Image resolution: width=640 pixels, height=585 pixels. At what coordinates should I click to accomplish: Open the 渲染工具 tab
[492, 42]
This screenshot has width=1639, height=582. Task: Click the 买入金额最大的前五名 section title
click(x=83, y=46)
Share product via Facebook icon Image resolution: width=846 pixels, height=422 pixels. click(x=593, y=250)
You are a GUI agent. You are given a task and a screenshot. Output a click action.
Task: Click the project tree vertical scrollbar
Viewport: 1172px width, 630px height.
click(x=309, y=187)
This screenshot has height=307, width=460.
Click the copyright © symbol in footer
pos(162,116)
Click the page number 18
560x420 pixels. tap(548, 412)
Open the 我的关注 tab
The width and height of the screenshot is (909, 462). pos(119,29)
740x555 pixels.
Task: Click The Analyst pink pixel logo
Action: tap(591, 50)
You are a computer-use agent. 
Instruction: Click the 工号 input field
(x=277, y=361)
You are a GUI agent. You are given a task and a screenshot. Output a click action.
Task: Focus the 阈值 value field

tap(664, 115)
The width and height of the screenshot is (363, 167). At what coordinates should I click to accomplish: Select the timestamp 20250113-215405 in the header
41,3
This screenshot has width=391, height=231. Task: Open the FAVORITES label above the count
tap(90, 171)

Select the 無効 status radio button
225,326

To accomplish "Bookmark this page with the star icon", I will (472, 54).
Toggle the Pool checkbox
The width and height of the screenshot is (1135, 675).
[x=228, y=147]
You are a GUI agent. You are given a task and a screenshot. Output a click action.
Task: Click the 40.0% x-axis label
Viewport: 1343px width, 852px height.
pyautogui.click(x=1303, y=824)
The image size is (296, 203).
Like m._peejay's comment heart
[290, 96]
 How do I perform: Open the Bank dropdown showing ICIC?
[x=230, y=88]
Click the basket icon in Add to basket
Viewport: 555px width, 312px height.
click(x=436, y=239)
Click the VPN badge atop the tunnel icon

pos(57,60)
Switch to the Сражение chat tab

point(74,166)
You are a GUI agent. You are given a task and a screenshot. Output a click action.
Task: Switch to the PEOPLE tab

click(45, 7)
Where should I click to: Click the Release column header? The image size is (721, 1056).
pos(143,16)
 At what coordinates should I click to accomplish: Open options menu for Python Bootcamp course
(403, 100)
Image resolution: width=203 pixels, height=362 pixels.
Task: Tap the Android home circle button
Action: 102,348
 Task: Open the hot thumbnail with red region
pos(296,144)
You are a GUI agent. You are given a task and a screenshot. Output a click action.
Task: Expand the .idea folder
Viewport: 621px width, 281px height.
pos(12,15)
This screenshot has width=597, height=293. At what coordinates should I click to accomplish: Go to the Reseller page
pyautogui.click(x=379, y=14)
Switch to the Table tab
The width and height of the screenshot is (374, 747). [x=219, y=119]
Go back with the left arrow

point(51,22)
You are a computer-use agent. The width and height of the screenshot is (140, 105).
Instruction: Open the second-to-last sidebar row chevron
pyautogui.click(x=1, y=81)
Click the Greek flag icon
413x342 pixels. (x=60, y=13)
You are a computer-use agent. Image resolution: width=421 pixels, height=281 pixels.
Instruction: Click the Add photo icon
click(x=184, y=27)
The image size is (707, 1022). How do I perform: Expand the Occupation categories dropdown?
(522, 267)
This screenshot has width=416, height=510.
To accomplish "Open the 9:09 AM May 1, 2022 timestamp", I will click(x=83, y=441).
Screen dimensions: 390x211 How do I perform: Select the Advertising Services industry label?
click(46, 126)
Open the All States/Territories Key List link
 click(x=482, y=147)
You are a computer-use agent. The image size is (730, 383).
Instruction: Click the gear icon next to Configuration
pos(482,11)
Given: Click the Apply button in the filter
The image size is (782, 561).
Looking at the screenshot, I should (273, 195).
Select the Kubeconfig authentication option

________________________________________

Problem to work on
Please write out only the lines from the one containing "Instruction: Click the gear" to the end of the records above, exactly, both ends included.

Task response
Instruction: Click the gear icon next to Configuration
pos(482,11)
Given: Click the Apply button in the filter
The image size is (782, 561).
Looking at the screenshot, I should (273, 195).
Select the Kubeconfig authentication option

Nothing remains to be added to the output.